Mi padre, Roberto Emilio Cuéllar Milla, fue candidato a cuarto regidor para el Gobierno municipal de San Salvador ‒período 1960 a 1962‒ por el Partido Acción Renovadora; más adelante fungió como síndico municipal entre 1964 y 1966, siendo Napoleón Duarte alcalde de la capital por primera vez. Eran “tiempos de conciliación” en los que ser oposición les costaba caro al político y a su familia. De entonces, lo más relevante ocurrió cuando ‒en septiembre de 1960‒ la Universidad de El Salvador fue asaltada por fuerzas represivas oficiales. Con un brazo fracturado y una grave herida en la cabeza regresó mi padre a casa, porque su esposa tuvo el valor para rescatarlo de ‒en palabras de mi hermano Beto‒ las “garras policiales”.
Era “la señora ‘de las cosas bellas y se fue con ellas cuando se marchó. Se bebió de golpe todas las estrellas, se quedó dormida y ya no despertó´. Alberto Cortez cantó así y así le canto yo, mi querida Lya; mi cómplice, mi maestra en el ‘mal hablar´, en el reír y en el gozar. Gracias doña Lidia Margarita Martínez de Cuéllar, heroína de mil y más batallas. Ya no tendré con quién joder…” Eso fue lo primero que escribí tras la cita de mi madre con el santo. Ahora, reconfortado y alegre sabiendo que está con él, debo corregir. Lya, mi hija que heredó de su abuela no solo el nombre sino también otras cosas, me dijo: “Nos tenés a nosotras”. Y es cierto; aunque en otras tierras, tengo a mis hijas.
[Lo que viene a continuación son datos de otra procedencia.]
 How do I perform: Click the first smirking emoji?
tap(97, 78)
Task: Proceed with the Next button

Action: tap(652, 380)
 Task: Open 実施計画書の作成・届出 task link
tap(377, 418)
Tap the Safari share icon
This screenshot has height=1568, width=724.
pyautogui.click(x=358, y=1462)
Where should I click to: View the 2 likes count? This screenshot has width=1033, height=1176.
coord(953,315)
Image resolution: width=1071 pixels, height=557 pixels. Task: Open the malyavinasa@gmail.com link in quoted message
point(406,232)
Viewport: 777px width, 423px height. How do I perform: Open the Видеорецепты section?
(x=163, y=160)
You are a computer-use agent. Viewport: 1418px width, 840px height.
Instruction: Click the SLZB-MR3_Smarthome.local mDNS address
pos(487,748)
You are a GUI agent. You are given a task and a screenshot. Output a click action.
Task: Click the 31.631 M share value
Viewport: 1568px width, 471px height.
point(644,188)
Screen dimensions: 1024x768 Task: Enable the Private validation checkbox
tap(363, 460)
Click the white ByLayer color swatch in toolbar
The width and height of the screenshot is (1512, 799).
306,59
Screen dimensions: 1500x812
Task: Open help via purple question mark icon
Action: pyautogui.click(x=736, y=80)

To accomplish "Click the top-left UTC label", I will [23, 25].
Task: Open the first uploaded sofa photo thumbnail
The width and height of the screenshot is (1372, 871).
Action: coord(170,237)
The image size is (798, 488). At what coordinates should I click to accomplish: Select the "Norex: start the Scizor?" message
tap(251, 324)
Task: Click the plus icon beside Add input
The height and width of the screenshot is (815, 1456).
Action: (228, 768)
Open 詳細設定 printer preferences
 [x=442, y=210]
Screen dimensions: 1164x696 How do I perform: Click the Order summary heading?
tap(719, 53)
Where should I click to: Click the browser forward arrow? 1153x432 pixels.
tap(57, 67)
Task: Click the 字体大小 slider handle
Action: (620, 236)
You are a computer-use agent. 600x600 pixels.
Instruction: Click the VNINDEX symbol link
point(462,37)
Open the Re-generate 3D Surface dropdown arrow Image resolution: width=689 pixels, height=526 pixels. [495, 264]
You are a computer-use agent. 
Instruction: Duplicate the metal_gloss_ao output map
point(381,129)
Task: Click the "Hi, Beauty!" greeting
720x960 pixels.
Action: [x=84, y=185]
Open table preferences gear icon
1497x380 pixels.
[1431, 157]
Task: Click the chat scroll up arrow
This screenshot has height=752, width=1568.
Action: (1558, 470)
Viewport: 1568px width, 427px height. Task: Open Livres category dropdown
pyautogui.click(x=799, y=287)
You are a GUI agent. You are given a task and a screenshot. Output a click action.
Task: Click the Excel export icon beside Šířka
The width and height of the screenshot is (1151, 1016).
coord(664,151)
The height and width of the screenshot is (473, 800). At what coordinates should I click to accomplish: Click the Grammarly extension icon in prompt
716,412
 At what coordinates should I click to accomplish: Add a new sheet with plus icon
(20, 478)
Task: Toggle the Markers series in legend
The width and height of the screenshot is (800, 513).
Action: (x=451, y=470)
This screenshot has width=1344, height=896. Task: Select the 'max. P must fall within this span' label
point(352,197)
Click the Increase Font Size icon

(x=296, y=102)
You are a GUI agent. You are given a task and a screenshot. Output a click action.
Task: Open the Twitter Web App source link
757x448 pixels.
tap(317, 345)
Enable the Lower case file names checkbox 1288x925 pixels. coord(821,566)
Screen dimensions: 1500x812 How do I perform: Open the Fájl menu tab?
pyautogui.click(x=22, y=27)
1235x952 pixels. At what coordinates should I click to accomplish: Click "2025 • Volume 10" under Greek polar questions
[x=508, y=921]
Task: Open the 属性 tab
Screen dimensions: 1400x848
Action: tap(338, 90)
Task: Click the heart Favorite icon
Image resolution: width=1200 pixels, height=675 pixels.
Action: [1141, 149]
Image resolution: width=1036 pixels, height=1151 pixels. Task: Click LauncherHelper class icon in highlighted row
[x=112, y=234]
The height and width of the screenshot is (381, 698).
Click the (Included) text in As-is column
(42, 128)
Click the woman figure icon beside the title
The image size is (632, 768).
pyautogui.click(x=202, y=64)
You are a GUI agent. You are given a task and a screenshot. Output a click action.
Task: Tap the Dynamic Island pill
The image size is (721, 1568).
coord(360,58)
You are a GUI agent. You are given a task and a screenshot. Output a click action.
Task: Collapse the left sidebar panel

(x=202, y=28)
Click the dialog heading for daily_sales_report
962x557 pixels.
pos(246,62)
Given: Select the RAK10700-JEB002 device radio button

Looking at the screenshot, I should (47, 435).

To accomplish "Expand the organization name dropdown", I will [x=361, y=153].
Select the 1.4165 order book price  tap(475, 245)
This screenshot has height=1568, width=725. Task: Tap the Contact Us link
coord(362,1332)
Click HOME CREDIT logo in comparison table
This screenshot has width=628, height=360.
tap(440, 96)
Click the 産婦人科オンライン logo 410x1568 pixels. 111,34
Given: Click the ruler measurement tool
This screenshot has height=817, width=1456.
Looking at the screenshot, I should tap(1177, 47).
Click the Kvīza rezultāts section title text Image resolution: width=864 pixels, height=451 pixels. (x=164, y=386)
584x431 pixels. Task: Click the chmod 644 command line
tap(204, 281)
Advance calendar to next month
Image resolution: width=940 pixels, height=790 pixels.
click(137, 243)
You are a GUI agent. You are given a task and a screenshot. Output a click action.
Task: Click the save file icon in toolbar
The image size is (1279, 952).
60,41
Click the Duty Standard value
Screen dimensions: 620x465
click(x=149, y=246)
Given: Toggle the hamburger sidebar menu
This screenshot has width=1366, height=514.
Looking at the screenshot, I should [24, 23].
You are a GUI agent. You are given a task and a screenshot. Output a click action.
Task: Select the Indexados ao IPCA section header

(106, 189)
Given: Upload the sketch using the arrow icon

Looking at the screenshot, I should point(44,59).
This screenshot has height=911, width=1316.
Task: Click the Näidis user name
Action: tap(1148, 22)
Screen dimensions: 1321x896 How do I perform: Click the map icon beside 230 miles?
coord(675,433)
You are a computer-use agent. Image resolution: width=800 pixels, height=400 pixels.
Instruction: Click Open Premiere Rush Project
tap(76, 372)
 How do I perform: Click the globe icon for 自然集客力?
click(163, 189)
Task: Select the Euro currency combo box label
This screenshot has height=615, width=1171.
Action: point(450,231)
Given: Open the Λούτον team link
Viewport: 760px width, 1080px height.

Y tengo a mi madre que, estando con quien está, vigilará que sea coherente con sus sabias enseñanzas resumidas en tres de sus imborrables frases que me marcaron. De ella aprendí a no creer todo lo que dicen porque “el papel aguanta con todo… Hasta en el baño hay”; a no creerme el mejor ya que “hasta entre los perros hay razas… Y vos me saliste aguacatero”; y a rechazar la injusticia pues “el gato que a mí me araña estando conmigo en paz, por más halagos que me haga no me vuelve a arañar ¡jamás!”. Y a mí me “arañan” cuando atropellan la dignidad de las personas.